From one 29-year old woman who had an abortion:

“My boyfriend and I are thinking about marriage, but we’re really focused on our goals right now… I’m training to be a nurse, and he’s training to be a firefighter. We’ve worked for these goals too hard to lose it right now…

I loved being pregnant… I felt beautiful and different from what I normally feel.… The whole time we both knew that we were going to have an abortion. It wasn’t going to go too far. That’s what made it even more beautiful…

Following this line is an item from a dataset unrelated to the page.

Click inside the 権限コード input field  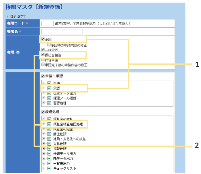[x=47, y=23]
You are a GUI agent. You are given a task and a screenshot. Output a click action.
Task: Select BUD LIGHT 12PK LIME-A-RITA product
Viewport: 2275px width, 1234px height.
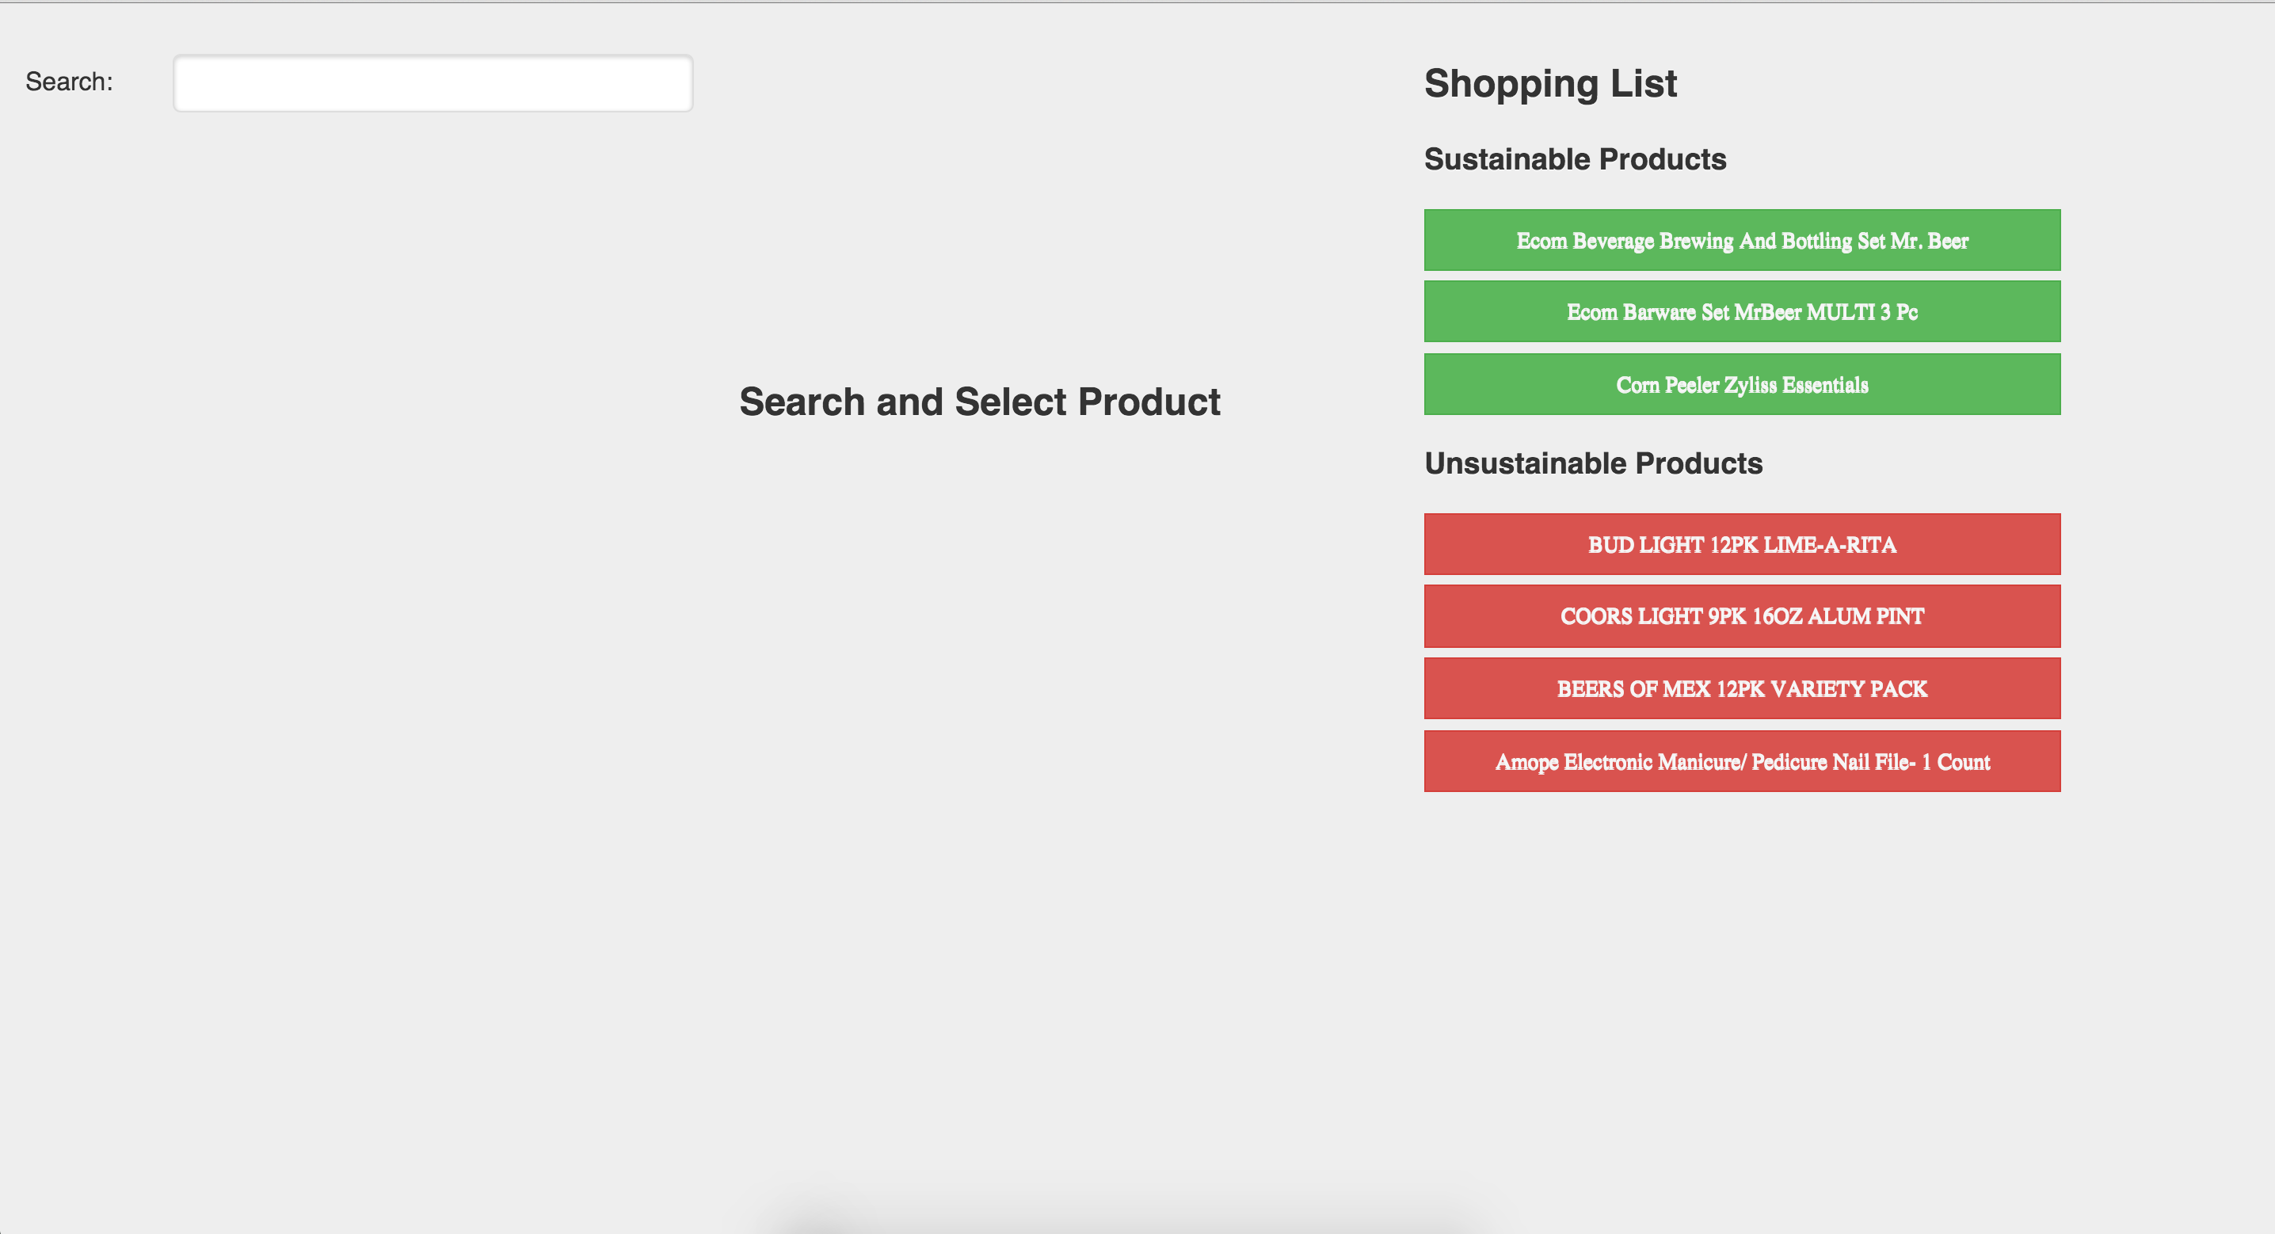pos(1742,544)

I had numerous dreams that it was a boy, which made it more difficult, because I really want a boy…

My sister’s been trying to get pregnant for years and years. She even offered to take the baby, but that was definitely out of the question… I didn’t want anybody else to bring up our child.…

I think God is okay with it… I always wonder whether on a spiritual level it was right or wrong – will I have to face it when I die?… I have fears I won’t be able to have kids and I think – what if that was my only chance?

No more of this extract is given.